┌─ Extract to read

FCC Commissioners Field Questions At NAB Breakfast
September 21, 2006 at 6:56 AM (PT)
Public service obligations on HD2 channels, competition from unregulated media, and the media ownership rules review were among the topics covered by FCC Commissioners JONATHAN ADELSTEIN and ROBERT McDOWELL at the annual NAB RADIO SHOW FCC Breakfast THURSDAY morning in DALLAS.
Responding to FCC Joint Board Chairman BRUCE REESE's surprise over his reference to public interest requirements on HD2 channels, ADELSTEIN said that public interest obligations "have always been part of it," although the exact nature of what will be required remains unclear. McDOWELL noted that "multicasting is inherently public-interest oriented ... it may flourish without a government mandate." REESE joked that "maybe we can stop running public interest programming on our digital channels until we have to."

└─

● **Your tasks**:
1. Write out the passage of the FCC breakfast news item between "FCC Commissioners Field" and "morning in DALLAS.", inclusive.
2. According to the FCC breakfast news item, in which city was the annual NAB Radio Show FCC Breakfast held?

┌─ Source data

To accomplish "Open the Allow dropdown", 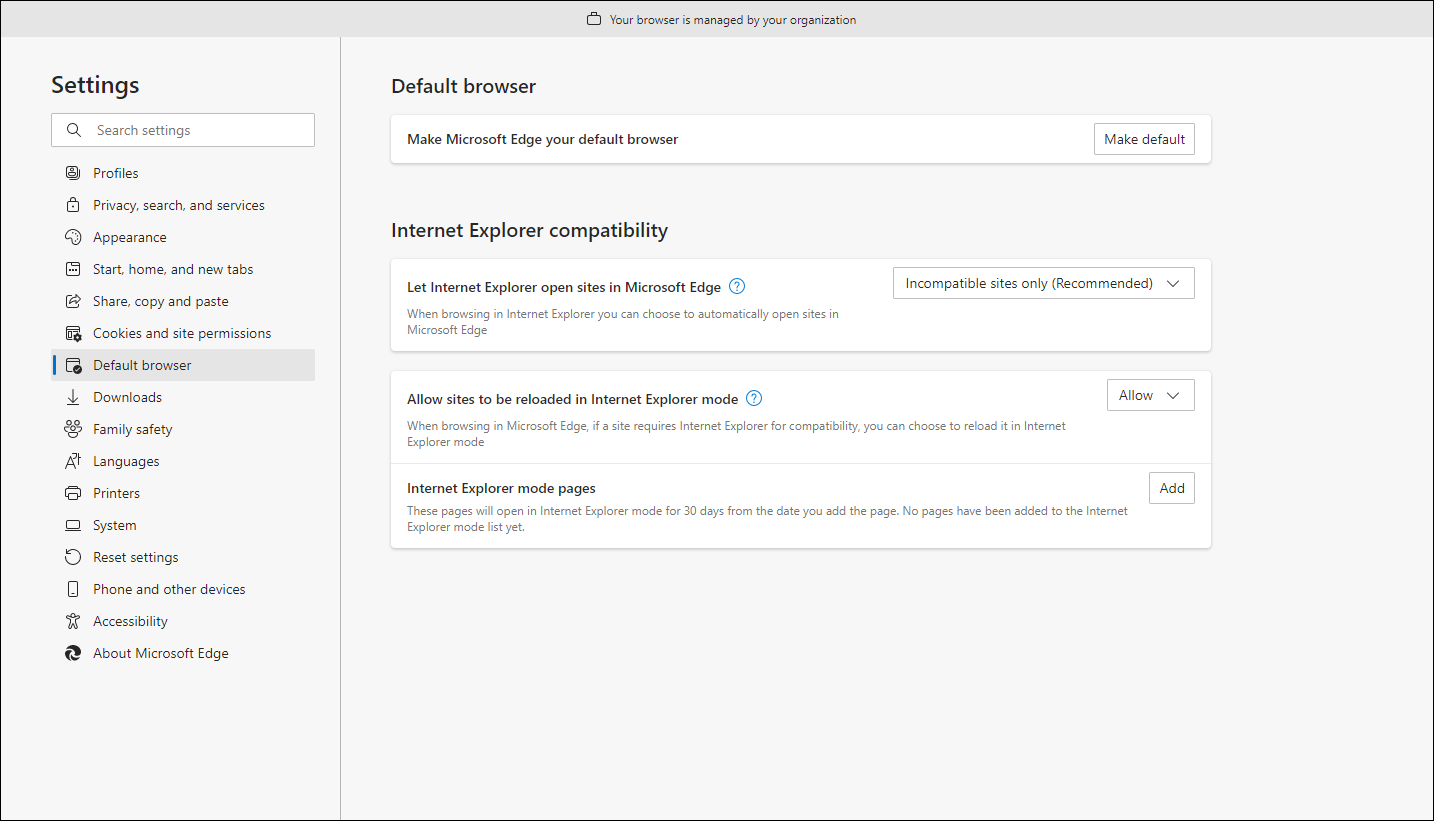I will coord(1150,394).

└─

● **In response**:
1.
FCC Commissioners Field Questions At NAB Breakfast
September 21, 2006 at 6:56 AM (PT)
Public service obligations on HD2 channels, competition from unregulated media, and the media ownership rules review were among the topics covered by FCC Commissioners JONATHAN ADELSTEIN and ROBERT McDOWELL at the annual NAB RADIO SHOW FCC Breakfast THURSDAY morning in DALLAS.

2. Dallas